Após intensos debates por duas sessões ordinárias consecutivas, os consócios do Instituto dos Advogados Brasileiros (IAB) aprovaram, na sessão desta quarta-feira (4/5), o parecer do relator Guilherme Peña de Moraes, da Comissão de Direito Constitucional. Segundo ele, programas no formato reality show não atentam contra a dignidade da pessoa humana, nem ferem qualquer dispositivo constitucional destinado à garantia de direitos fundamentais. De acordo com a argumentação do relator, "a exibição de reality shows, para aqueles que deles participam, reflete a expressão de suas individualidades e a construção do seu projeto pessoal, manifestando a própria dignidade da pessoa humana em sua concepção contemporânea, longe de significar uma violência a ela".

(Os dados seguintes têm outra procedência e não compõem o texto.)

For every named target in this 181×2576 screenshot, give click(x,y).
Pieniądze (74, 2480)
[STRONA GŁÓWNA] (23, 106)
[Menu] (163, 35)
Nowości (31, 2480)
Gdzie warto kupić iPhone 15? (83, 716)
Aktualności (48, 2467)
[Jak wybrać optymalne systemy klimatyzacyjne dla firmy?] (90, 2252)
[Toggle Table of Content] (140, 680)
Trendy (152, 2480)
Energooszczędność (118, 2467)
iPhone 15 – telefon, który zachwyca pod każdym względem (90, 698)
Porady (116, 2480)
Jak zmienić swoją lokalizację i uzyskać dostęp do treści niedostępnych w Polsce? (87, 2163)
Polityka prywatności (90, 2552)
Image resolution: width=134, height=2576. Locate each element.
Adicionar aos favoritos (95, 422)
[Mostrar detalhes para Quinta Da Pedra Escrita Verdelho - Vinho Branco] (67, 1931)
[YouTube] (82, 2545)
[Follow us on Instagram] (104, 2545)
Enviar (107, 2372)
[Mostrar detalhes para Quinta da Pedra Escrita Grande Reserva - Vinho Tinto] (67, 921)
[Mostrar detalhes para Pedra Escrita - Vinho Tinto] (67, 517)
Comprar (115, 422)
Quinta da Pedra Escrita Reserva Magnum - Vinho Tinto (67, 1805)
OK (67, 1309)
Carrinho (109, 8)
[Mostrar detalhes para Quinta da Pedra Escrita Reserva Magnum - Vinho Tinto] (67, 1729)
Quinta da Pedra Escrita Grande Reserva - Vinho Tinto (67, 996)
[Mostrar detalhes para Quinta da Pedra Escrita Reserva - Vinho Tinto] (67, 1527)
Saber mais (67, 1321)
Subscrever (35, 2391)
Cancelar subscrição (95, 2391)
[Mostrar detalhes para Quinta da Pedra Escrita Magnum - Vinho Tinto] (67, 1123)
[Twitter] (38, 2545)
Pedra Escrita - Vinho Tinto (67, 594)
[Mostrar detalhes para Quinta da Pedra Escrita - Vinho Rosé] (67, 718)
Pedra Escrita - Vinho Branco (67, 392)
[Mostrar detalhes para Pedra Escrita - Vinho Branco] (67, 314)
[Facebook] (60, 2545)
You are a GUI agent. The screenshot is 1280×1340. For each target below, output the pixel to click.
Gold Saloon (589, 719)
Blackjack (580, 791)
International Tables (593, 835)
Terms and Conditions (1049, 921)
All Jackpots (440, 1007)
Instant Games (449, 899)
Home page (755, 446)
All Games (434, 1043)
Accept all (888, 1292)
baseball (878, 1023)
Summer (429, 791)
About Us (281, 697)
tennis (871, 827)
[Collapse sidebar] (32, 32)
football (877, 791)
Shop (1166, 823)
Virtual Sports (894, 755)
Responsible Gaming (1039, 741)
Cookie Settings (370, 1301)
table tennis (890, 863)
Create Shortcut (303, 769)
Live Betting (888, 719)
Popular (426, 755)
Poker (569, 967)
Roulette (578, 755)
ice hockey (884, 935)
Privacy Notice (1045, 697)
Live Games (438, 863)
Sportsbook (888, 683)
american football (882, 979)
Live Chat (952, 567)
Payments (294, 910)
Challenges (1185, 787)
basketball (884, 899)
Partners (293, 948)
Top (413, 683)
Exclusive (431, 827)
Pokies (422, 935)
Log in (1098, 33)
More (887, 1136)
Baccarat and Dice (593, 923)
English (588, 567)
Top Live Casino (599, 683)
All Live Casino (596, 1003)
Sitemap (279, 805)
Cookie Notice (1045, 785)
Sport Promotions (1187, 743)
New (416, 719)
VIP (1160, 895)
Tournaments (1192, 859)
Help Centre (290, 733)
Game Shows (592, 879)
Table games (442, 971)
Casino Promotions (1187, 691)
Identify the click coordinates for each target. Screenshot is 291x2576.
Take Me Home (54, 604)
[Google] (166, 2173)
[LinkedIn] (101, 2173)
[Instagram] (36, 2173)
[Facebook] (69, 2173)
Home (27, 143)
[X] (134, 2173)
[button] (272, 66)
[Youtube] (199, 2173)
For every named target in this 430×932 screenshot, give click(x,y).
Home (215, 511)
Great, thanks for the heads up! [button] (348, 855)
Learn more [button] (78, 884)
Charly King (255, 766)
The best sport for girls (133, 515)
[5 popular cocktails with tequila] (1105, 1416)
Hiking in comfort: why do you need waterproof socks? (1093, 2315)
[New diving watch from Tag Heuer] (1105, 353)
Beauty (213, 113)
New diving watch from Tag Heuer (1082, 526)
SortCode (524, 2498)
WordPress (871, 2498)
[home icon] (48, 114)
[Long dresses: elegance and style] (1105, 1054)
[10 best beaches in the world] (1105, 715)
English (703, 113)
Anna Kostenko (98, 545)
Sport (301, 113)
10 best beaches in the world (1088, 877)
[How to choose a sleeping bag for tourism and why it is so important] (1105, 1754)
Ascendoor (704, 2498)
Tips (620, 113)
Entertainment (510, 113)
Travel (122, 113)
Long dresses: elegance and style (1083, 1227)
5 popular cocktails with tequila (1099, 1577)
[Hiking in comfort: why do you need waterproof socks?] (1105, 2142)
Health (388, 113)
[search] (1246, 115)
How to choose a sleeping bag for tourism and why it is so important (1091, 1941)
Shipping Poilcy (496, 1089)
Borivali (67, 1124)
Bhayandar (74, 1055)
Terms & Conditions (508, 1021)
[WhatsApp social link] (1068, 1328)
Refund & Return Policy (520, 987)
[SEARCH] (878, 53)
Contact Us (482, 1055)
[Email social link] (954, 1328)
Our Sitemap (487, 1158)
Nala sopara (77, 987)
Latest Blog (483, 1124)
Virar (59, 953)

Guilherme Peña de Moraes inseriu em seu parecer o princípio constitucional que veda qualquer tipo de restrição ou forma de censura aos direitos consagrados à manifestação do pensamento, à criação, à expressão e à informação. O advogado defendeu que "a concepção de dignidade da pessoa humana em uma ordem constitucional pluralista é compatível com diferentes concepções". Segundo ele, "portanto, a redução a uma concepção universal geraria uma tirania da dignidade".
As discussões se iniciaram com a apresentação no plenário, na sessão de 27 de abril, dos pareceres de Guilheme Peña e Emerson Affonso da Costa Moura, da Comissão de Direito Administrativo, que fez a leitura dos dois relatórios, por conta do impedimento do colega de comparecer ao IAB naquela data. Os pareceres foram produzidos a partir da indicação do então diretor acadêmico, Pedro Marcos Barbosa, para que fosse avaliado se programas como Big Brother Brasil, Casa dos Artistas e A Fazenda violariam a intimidade das pessoas, "tendo como norte constitucional a dignidade da pessoa humana".
Dignidade irrenunciável - Em seu relatório, rejeitado pela maioria dos consócios, o advogado Emerson Affonso da Costa Moura defendeu que "a exibição dos programas, embora expressão de suas autonomias, não pode gerar a utilização de um ser humano para diversão alheia, atentando contra a dignidade que não é valor individual, mas compartilhado pela sociedade e protegido pelo Estado". Para o membro da Comissão de Direito Administrativo, "a dignidade é qualidade intrínseca da pessoa humana, irrenunciável e inalienável.
No entendimento do advogado, "há inconstitucionalidade da vinculação de reality shows com conteúdo atentatório à dignidade da pessoa humana em canais abertos". Emerson Affonso da Costa Moura propôs, também, que o IAB encaminhasse sugestão ao Congresso Nacional visando à regulamentação normativa dos programas. No seu parecer, o advogado ressaltou que existe a previsão de restrição constitucional, já que, conforme o artigo 221 da Constituição Federal, "a produção e a programação das emissoras de rádio e televisão atenderão a princípios como o respeito aos valores éticos e sociais da pessoa e da família".
Para Guilherme Peña, ao contrário, "a liberdade de expressão, como cláusula geral da liberdade de radiofusão e de programação, abrange a possibilidade de emitir qualquer programa, independentemente do seu conteúdo ou da qualidade, resguardando a sua natureza expressiva e comunicativa". Ao aprovar o parecer de Peña, os consócios acolheram, também, o voto-vista apresentado pelo advogado Francisco Ramalho, igualmente contrário à tese de que há inconstitucionalidades na produção e veiculação de reality shows e ao encaminhamento da questão ao Congresso Nacional.